> _What needs to be done_
Your response should be a copy of each line in the listing below that includes the word "pixels".
*** Data to examine ***
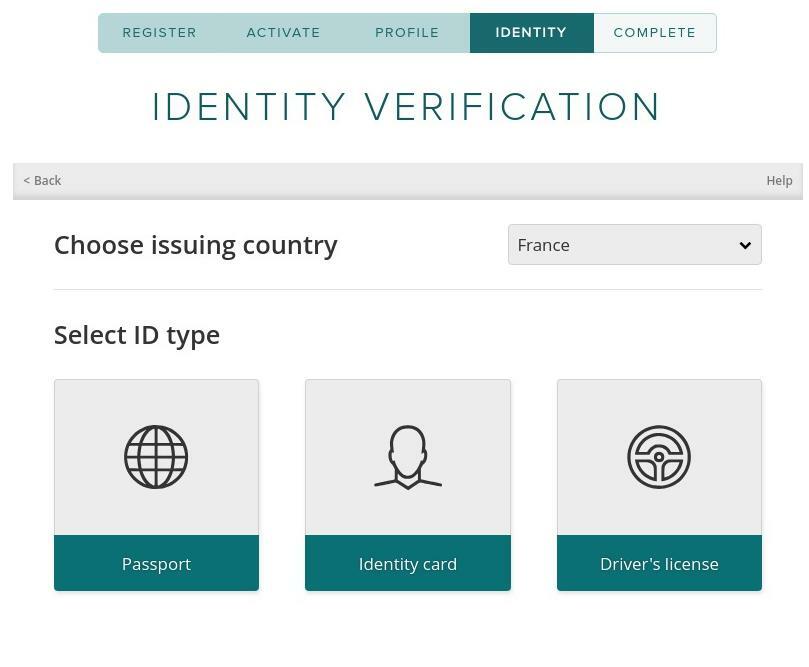Screen dimensions: 809x667
Task: Click the Driver's license card panel
Action: 659,484
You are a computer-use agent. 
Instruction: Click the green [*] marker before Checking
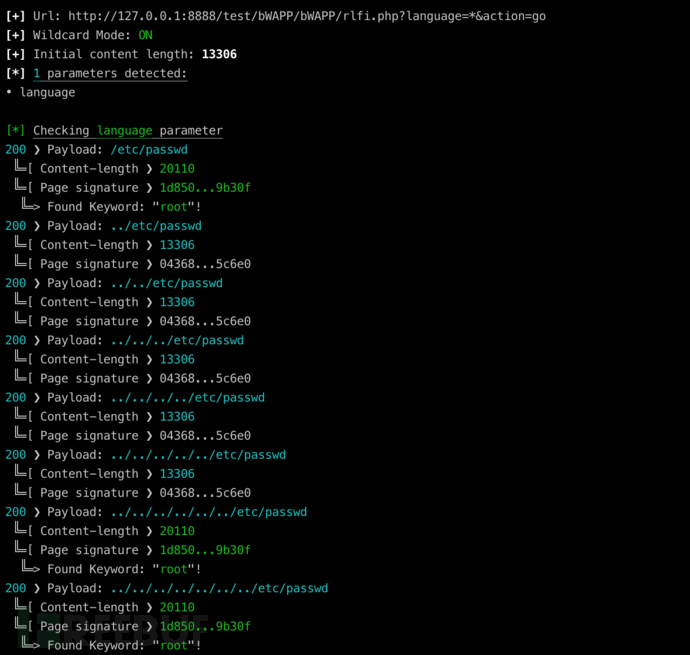[15, 130]
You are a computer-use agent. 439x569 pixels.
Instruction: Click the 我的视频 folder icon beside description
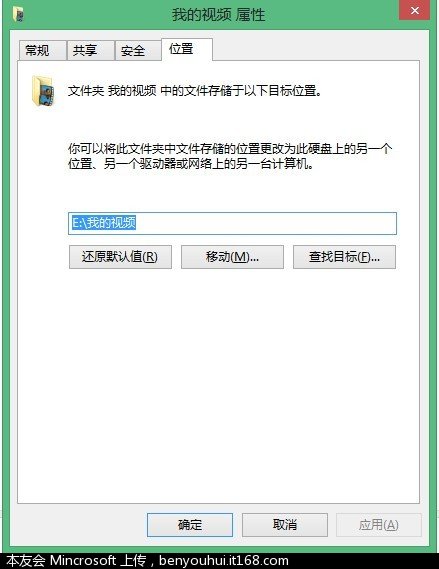click(x=44, y=91)
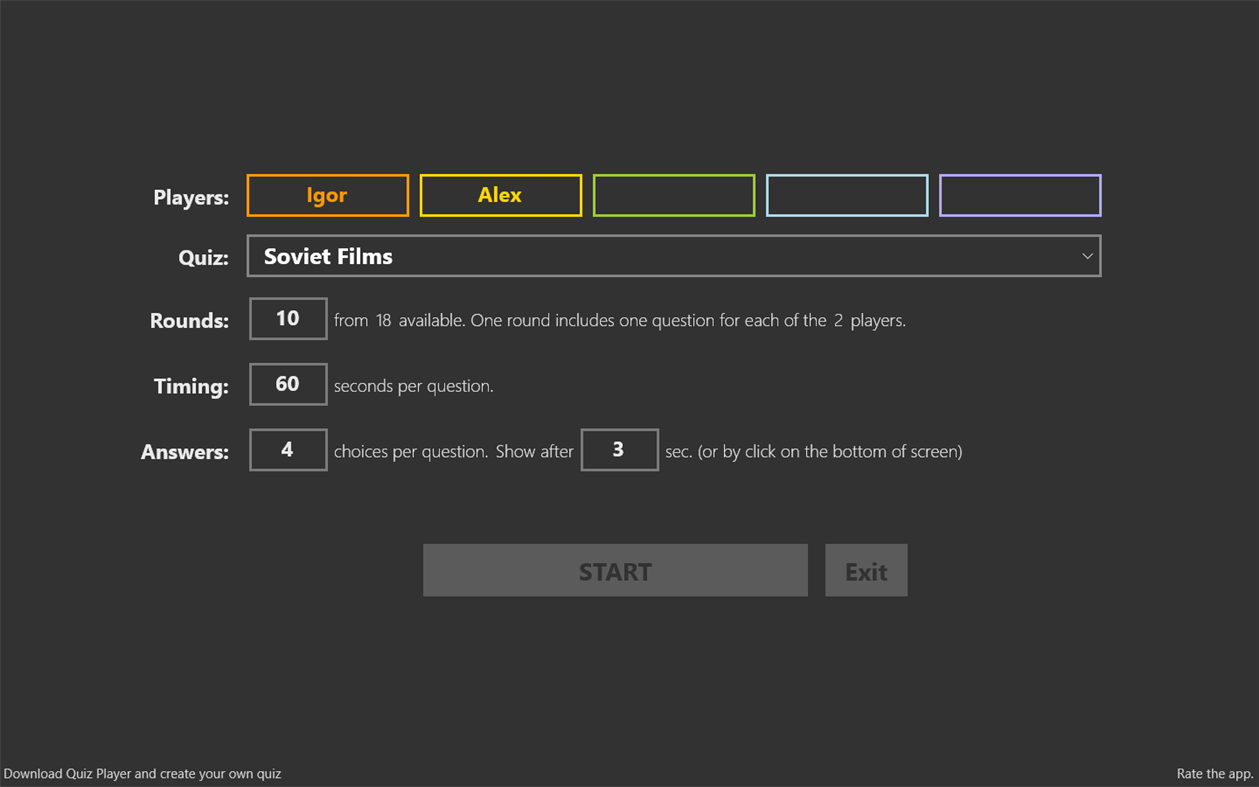This screenshot has height=787, width=1259.
Task: Open the Download Quiz Player link
Action: click(x=142, y=773)
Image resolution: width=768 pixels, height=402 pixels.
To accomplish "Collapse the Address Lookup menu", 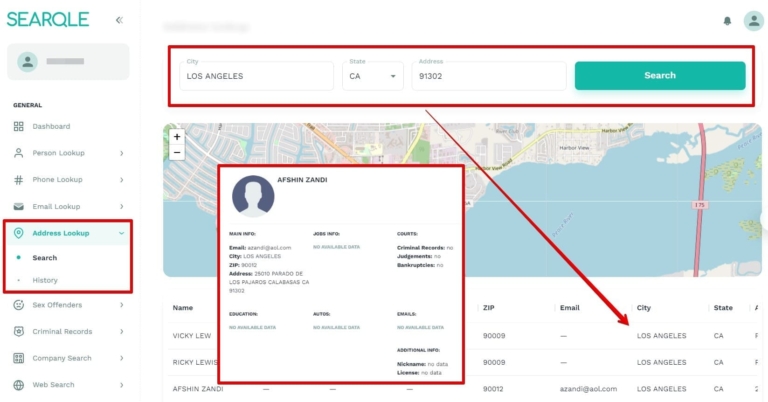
*** End of Data to examine ***
> _Task answer_
You are a computer-use agent. 439x569 pixels.
Image resolution: width=768 pixels, height=402 pixels.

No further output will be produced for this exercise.